_課題の目標:_ 学校でのICT活用をめぐる座談会の記録を、本文の最後の文に続けて書き継いでください。

_本文:_
秋山:私自身が作成することはあまりないのですが、校内の他の科目の先生が作ったパズルなどの動く課題を含む導入系の課題テンプレートを活用することがあります。
後藤:ありがとうございます。ここまででいただいたご意見を今後の参考にさせていただきます。
質疑応答
司会:ここからは質疑応答に移りたいと思います。
冒頭で蓑手先生から宿題の回収をオンラインでしているというお話があったと思いますが、その場合のチェック・丸付け・コメントなど宿題提出後の対応についてどうされてますか、という質問です。
蓑手:私の学年では”自学”と言って、自分で課題を決めて宿題をするスタイルを取っています。
始業30分前に学校に行ってスクールタクトを開くと、提出された課題がずらっと並んでいますので、児童が学校に来る前に目を通して、コメントを返しています。もちろん登校後に紙で提出する児童もいますが、量が少なく済むのでスムーズにコメントを返せます。1on1ではありませんが、個別にアドバイスや助言、励ましができるため、今までの宿題観が変わると思っていますね。
司会:次の質問です。「秋山先生と蓑手先生に質問です。アナログとICTの使い分けをどのようにされていますか?」
秋山:そうですね、今質問を読みながら直感的に思ったことをお話します。
紙は、子どもたちが自由に発想したり、強い思いをすぐに書きたいときにつかっています。あとは協働的に大きなものを作るというときです。ICTは記録としてログを残す、積み重ねるというときに使うケースが多いですね。
蓑手:私は迷ったらまずICTを使うようにしていました。気づかなかったことに気づけるためです。その中でアナログが向いていると思ったのは、覚えなきゃいけないものや、隙間時間を使うときですね。

_データ一覧:_
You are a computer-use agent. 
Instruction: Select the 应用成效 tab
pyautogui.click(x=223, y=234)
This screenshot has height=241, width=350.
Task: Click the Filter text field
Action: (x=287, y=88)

_解答:_
そのほかだと、画面の大きさが限られているので、全体図を書き出しながら作業する際などは、子どもたちはノートを使っています。また、大人もそうですが、画面上だけで活動していると疲れてくるので、ちょっと体を動かしたりするときには、あえて紙を使うこともあります。
漢字は紙じゃないと覚えられないですし、計算メモも紙が便利。そのあたりの使い分けは、だんだん子どもが自分で判断できるようになってきます。
司会:子どもが自分で判断できるというのは素敵ですね。
続いて「後藤さんに個人的な要望ですが、複数のキャンバスがある時に、キャンバス別に採点や提出ができると使い勝手がよくなります」とのことです。
後藤:そうですね。よく言われることで、例えば、スタンプを押したり採点をするのをキャンバスのページごとにできるようにして欲しいというものがあります。この背景の考え方として、学習ログとの連携があります。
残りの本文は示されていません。